Michelle Miller-Adams says when local communities are struggling economically, leaders look to attract an employer that will bring lots of jobs. But the Senior Researcher for the Kalamazoo-based Upjohn Institute for Employment Research says “that is a very low percentage strategy.” The Upjohn Institute launched a project last year on how communities can attract and keep good jobs. Miller-Adams and Upjohn Institute Senior Economist Tim Bartik are two of the co-authors of a report called Building Shared Prosperity: How Communities Can Create Good Jobs For All. Note: This interview was originally broadcast in April.

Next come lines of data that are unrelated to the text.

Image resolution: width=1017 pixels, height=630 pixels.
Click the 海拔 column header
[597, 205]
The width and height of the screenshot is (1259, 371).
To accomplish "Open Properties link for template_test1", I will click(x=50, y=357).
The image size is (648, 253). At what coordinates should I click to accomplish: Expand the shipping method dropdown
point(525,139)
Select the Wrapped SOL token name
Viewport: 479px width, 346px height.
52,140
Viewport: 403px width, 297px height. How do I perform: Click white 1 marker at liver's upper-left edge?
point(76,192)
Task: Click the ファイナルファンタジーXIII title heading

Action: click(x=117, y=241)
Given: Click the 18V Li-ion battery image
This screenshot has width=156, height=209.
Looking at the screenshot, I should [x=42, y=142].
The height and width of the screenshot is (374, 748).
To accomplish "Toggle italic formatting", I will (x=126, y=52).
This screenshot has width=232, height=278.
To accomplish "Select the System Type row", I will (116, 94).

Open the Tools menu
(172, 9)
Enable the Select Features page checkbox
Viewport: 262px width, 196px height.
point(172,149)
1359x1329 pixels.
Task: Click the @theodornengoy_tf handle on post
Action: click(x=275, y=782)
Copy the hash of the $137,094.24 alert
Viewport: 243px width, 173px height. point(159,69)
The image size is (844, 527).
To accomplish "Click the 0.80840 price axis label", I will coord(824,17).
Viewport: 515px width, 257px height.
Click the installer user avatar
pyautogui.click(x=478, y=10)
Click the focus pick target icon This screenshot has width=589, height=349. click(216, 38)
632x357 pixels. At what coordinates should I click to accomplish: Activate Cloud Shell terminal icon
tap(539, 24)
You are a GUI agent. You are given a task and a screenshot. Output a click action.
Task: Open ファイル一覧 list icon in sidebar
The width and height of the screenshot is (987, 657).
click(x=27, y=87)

Bartik says the report brings together a number of topics that researchers at the Institute have studied, such as place based scholarships, job training and economic development. He says many places have been left behind even in a strong economy, and many people don’t feel the economy has reached them.
The research on place-based scholarships includes extensive examination of the Kalamazoo Promise. Miller-Adams has studied how other communities are implementing their own “promise” scholarship programs. She says a program that focuses on technical training and community college can improve the local workforce. Bartik says “promise” programs also attract parents, and make communities “stickier.” He says it makes people want to stay, invest and be involved in schools.
The report’s final chapter includes a section on “building strong civic leadership.” Miller-Adams says the nature of leadership looks different in every community, and can change over time. She says there was a major shift in Kalamazoo when Upjohn’s headquarters left the city.
Bartik says communities trying to diversify and not be reliant on one employer should still build on their strengths. He says the Business, Technology Research Park in Kalamazoo as an example includes many businesses in the pharmaceutical industry but some in other sectors.